If you want to know a surefire way to kill an association or irrevocably harm an association organize a coup against the local liberals during their AGM. Or foist a non-resident, ‘star candidate’ on them at the last minute. Or walk in, without any notice or communication, and introduce a person that that association has never met and never heard of that will be their candidate in an election when several candidates were already raring to go. The constituency of Wildrose dealt with this last one almost three years ago and made several young Liberal bitter about the party, and is a wonderful talking point amongst the provincial Wildrose Alliance partisans talking about “undemocratic Liberals.”
This is ongoing stuff and it creates a very long shadow into the future and sabotages the very people that Liberal Party of Canada needs to build itself up now more than ever. It has hurt myself, rural Alberta, Calgary, and so many other places for the Liberals.
These type of actions hurt us, hurts volunteers, and hurts the Liberal movement. I am a strange, strange politico: I get bothered by bitterness and annoyed by intrigue, but it doesn’t push me away. I’ve dealt with worse and will struggle through it. But I’m not the average person. The average person, who wants to get involved and be a part of something, will not tolerate that type of abuse by others. And these regular people are the ones that build parties and make things happen. I’m a stalwart, and I know I’ll outlive the cliques that have targeted me, but that doesn’t mean that these regular folks will stay with the Liberals after they are on the receiving end of their abuse.

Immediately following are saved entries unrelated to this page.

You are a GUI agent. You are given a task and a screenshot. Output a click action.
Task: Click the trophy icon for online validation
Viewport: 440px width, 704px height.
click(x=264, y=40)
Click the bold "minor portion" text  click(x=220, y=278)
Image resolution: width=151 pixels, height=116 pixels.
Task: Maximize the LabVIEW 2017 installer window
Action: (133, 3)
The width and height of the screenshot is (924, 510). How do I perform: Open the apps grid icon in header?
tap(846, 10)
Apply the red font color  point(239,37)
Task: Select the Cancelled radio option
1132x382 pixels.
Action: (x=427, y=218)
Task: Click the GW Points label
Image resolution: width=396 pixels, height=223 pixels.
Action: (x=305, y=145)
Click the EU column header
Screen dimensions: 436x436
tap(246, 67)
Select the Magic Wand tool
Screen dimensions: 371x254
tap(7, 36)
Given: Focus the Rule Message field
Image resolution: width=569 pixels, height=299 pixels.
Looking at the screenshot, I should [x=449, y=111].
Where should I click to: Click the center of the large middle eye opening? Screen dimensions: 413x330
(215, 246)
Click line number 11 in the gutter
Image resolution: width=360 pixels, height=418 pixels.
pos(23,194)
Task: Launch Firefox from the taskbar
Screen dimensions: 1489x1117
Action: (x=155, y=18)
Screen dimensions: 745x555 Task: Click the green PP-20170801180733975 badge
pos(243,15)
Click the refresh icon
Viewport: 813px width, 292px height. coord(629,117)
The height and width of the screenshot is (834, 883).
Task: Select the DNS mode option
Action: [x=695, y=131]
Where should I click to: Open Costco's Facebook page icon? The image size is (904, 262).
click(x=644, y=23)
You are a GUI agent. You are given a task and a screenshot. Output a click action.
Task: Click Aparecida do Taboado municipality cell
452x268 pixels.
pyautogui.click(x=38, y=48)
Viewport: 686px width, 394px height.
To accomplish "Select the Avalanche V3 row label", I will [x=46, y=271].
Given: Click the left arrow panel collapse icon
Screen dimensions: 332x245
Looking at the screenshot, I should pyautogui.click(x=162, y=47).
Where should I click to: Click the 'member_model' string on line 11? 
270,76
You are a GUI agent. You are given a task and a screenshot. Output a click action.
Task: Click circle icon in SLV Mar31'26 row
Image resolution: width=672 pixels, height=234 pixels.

I am so blessed that the Liberal Party of Canada in Alberta governing council stuck by me in 2010, that people weren’t intimidated, and that Josipa was given a chance. I don’t want different factions beating on each other, I don’t want those old battles hurting more people ten years on, and the struggle I had to go through be felt by others.
I want an open party, that includes as many people as possible, and that seeks to bring in new people by every day. An open primary process removes these hardcore cliques and factions: they’re worth having to be the engines of the party but the ultimate power and strength of the party should be found not from them but from the roots of Canadian society. An open process, with membership not so much controlled by presidents or PTAs or national headquarters or any faction, but in individuals who say that they want to be a part of the process, who have or haven’t been involved before, can do so easily and contribute their ideas and energy.
I want that.
I want Rae to take a leadership role in redefining the Liberal way of doing things, reform us, and leapfrog past the other parties in the way and method we do things. I’m sick of the bitterness that I had no influence in causing and I’m tired of volunteering in the shadow of conflicts that persist to this day. I want to move above and beyond what has gone on before and build a brighter, stronger Liberal Party of Canada and a strong tomorrow for Canada.
So, Rae, lead the way: I’m 100% behind you. Let us build a brighter, more open, and more inclusive Liberalism.